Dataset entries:
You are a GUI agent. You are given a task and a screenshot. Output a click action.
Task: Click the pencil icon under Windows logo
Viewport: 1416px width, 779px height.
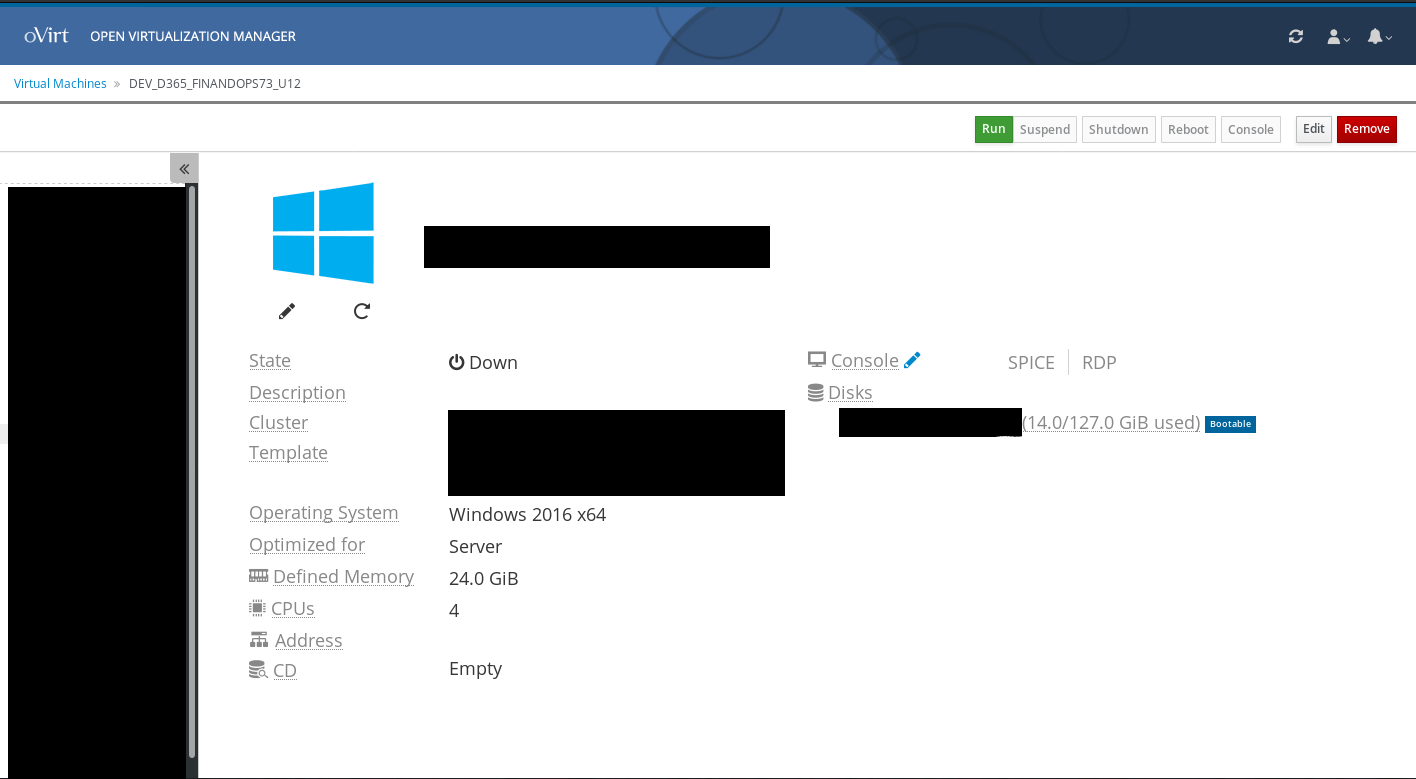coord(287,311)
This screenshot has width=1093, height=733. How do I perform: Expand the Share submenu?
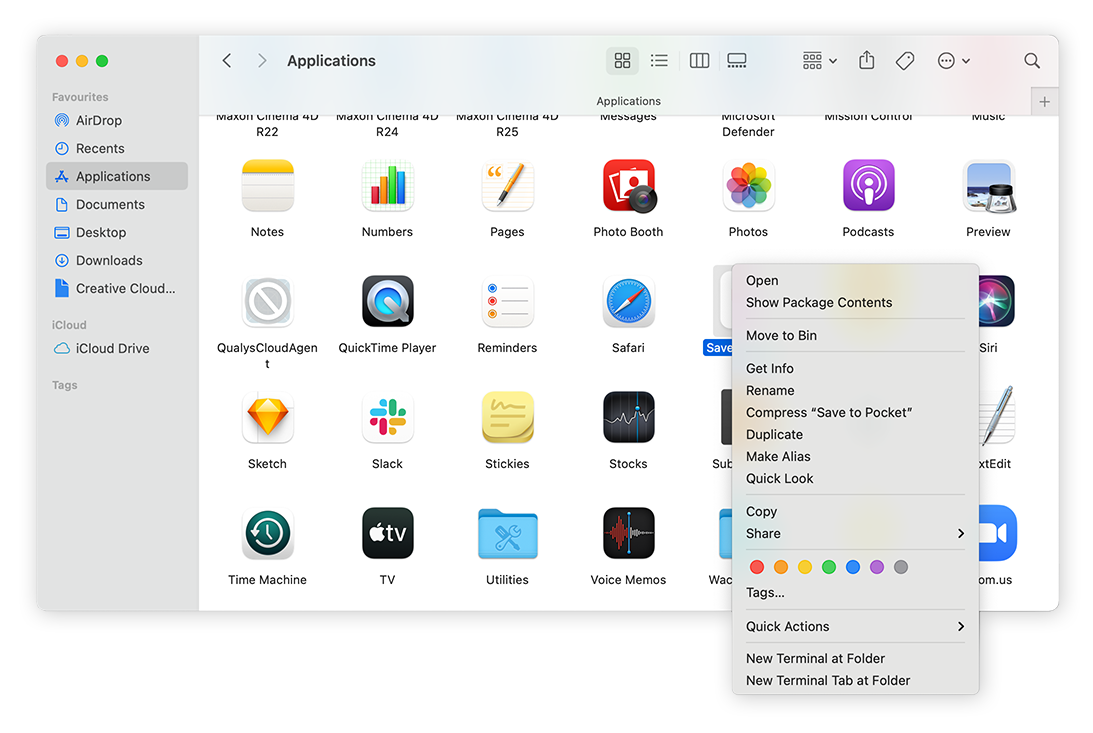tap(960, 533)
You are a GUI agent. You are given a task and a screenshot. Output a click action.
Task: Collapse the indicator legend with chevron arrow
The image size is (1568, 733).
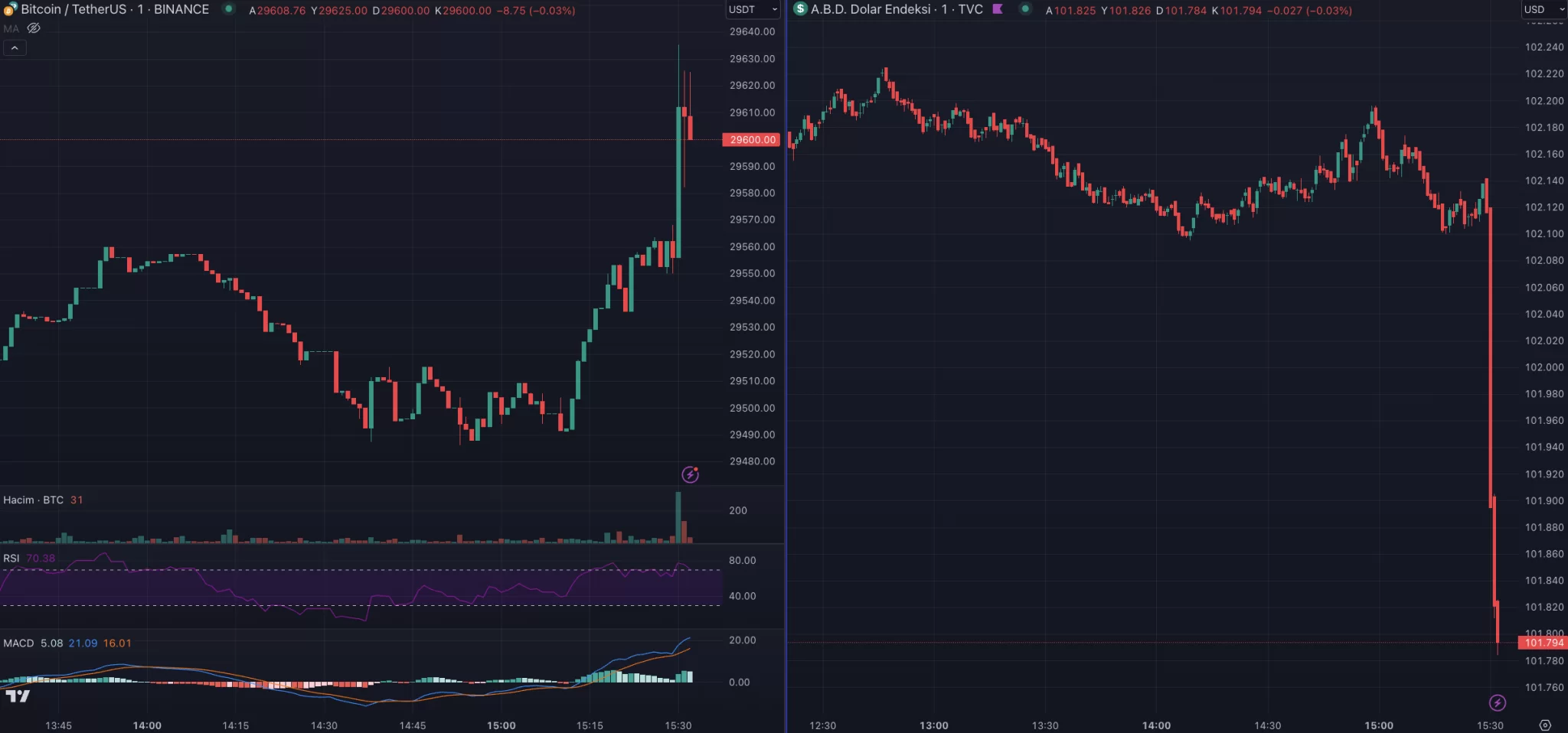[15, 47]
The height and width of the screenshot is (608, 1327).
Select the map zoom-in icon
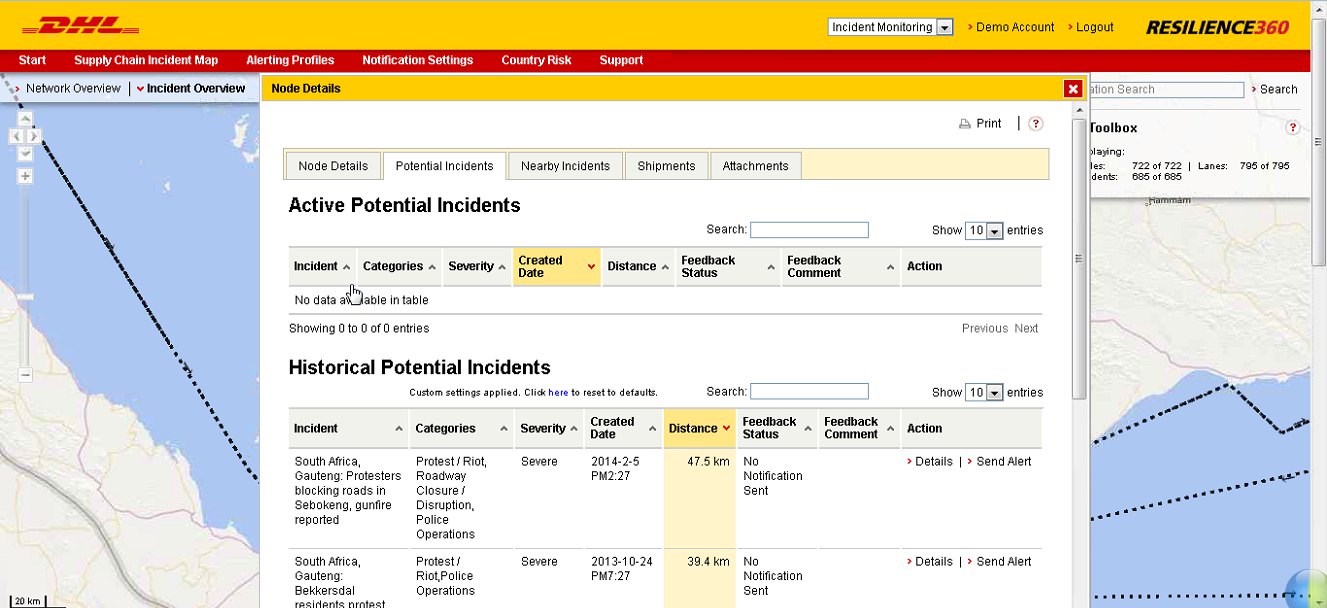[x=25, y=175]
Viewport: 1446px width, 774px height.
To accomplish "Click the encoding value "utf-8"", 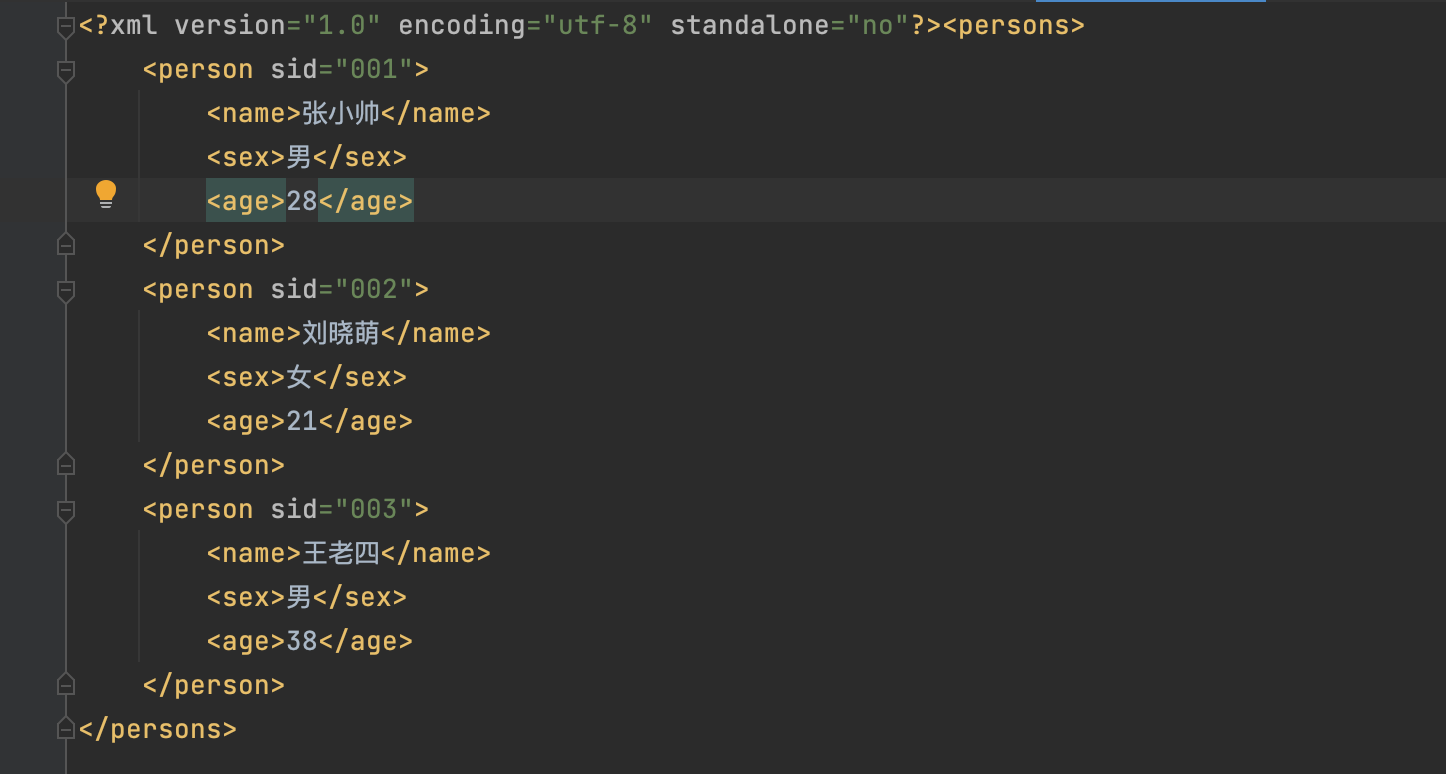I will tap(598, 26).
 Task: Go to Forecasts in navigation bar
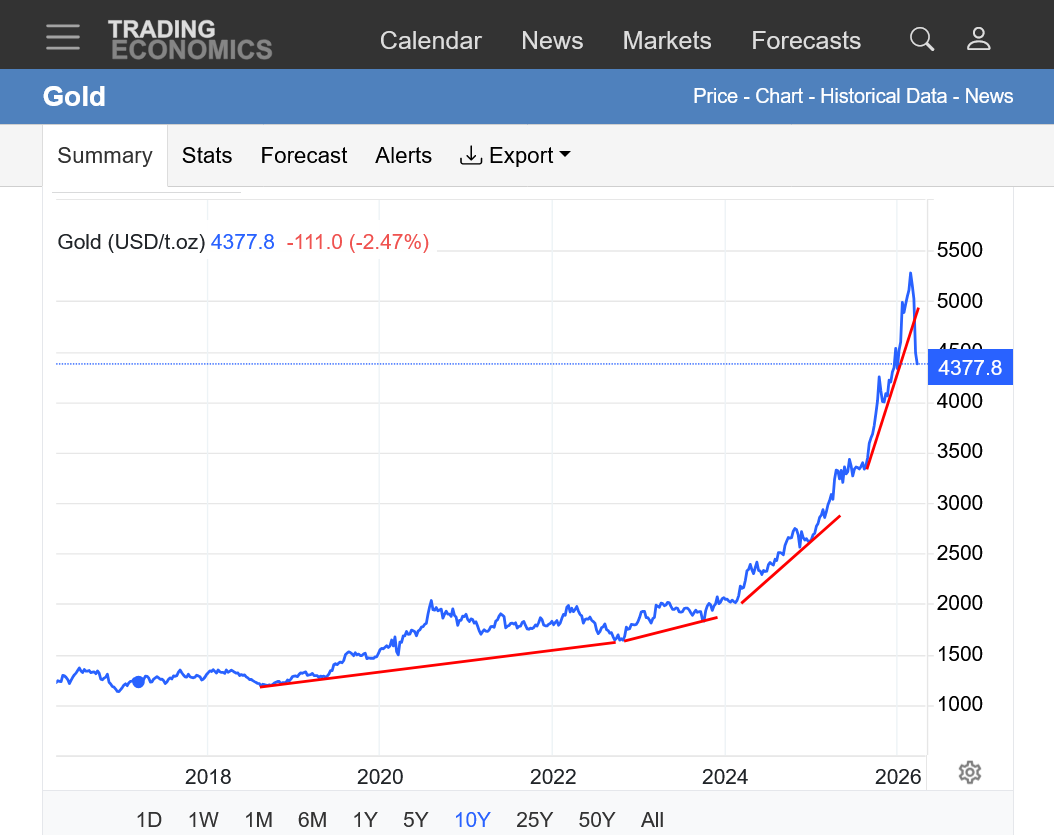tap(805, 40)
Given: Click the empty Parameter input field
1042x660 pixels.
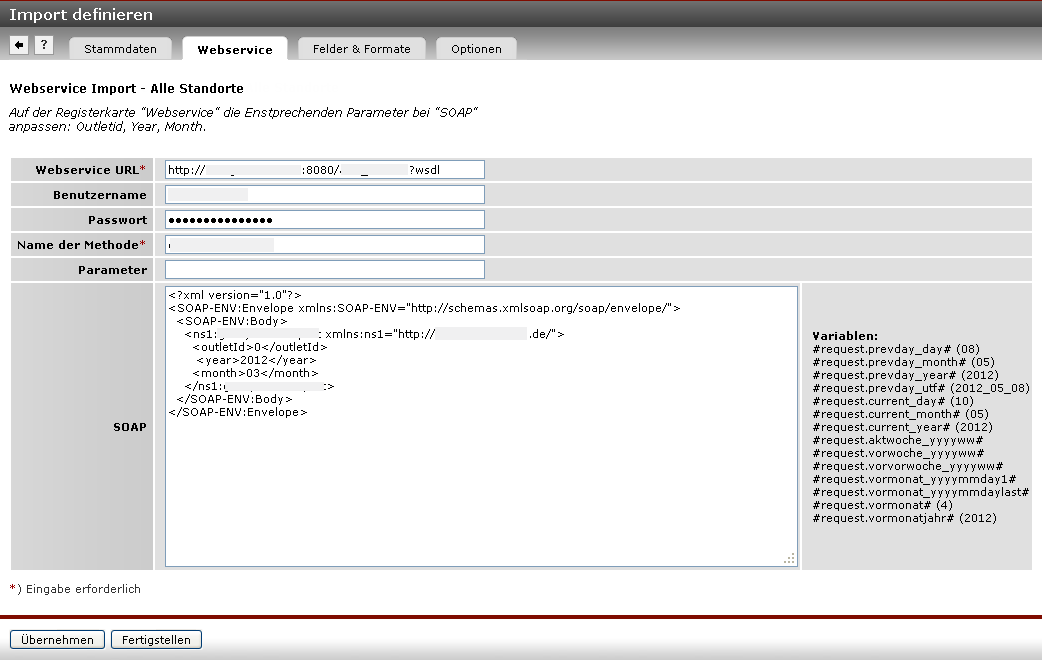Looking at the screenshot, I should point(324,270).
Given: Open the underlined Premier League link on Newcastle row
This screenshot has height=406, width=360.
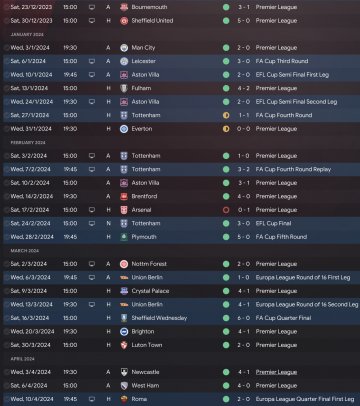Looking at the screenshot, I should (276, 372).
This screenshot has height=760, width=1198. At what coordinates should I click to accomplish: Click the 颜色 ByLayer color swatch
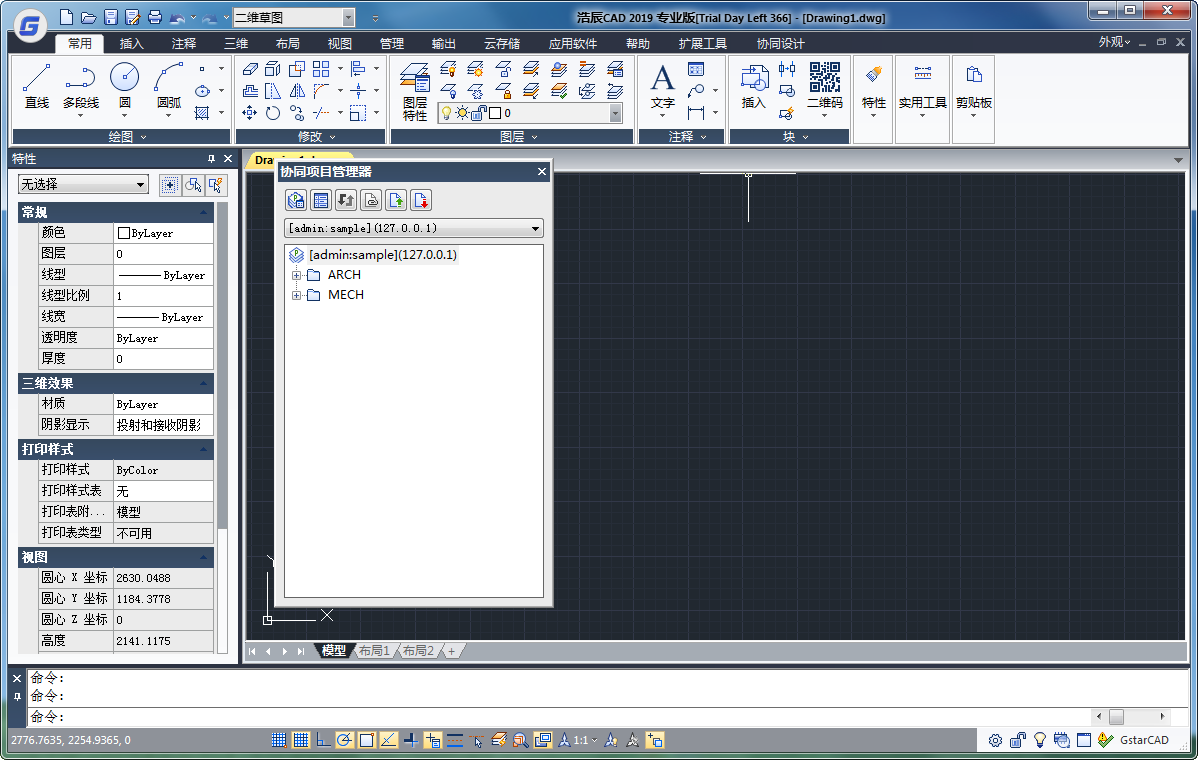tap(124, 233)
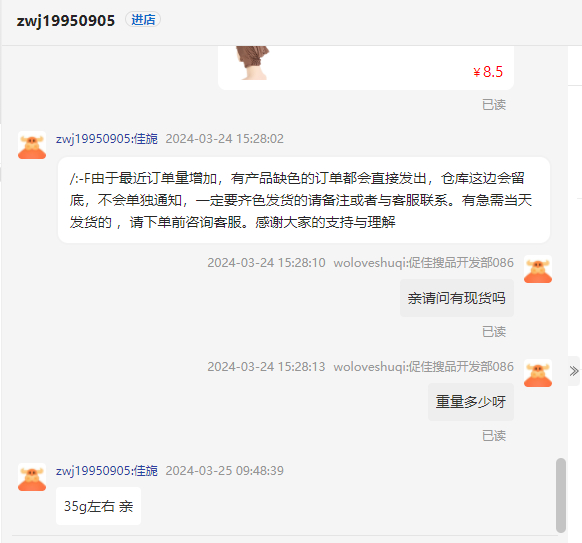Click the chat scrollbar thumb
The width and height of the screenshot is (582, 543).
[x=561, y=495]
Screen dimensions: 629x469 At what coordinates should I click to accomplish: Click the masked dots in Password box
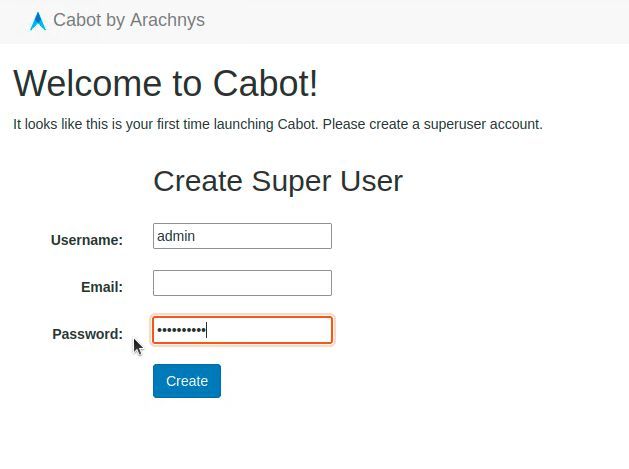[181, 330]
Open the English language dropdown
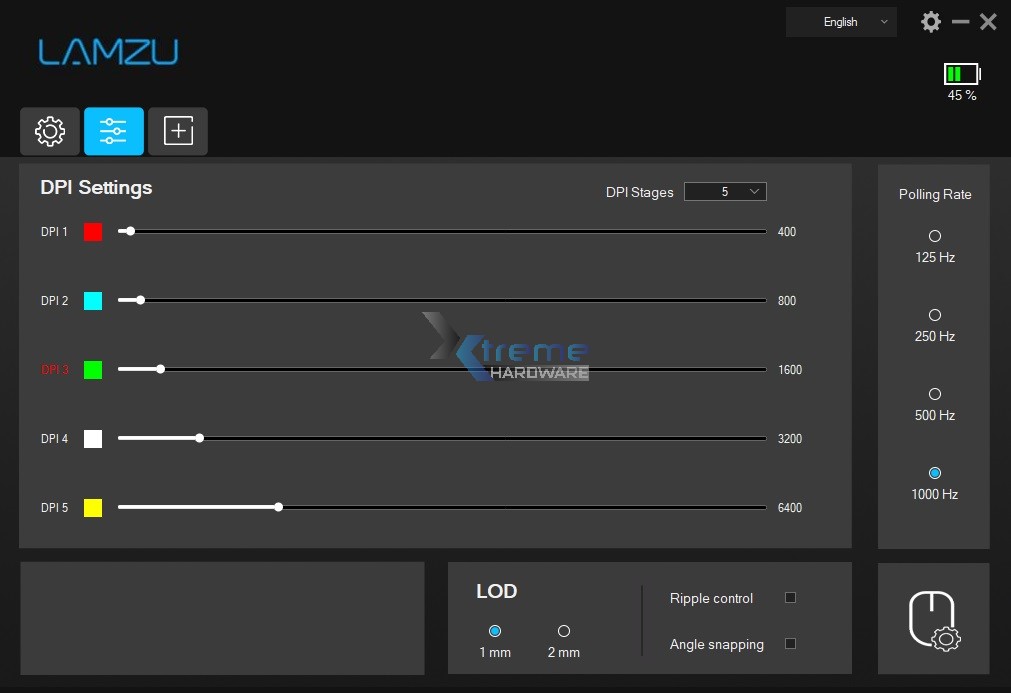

-- WHAT YOU WILL DO --
No pictures belong in the output. It should reproduce exactly the lines from the one containing "This screenshot has height=760, width=1198." through the end of the data, both ends included.

-- EXERCISE RESULT --
This screenshot has height=760, width=1198. At what coordinates should I click to accomplish: Click the 颜色 ByLayer color swatch
tap(124, 233)
Click the chat scrollbar thumb
The width and height of the screenshot is (582, 543).
[x=561, y=495]
Screen dimensions: 629x469 At what coordinates should I click to accomplish: Click the masked dots in Password box
[181, 330]
Open the English language dropdown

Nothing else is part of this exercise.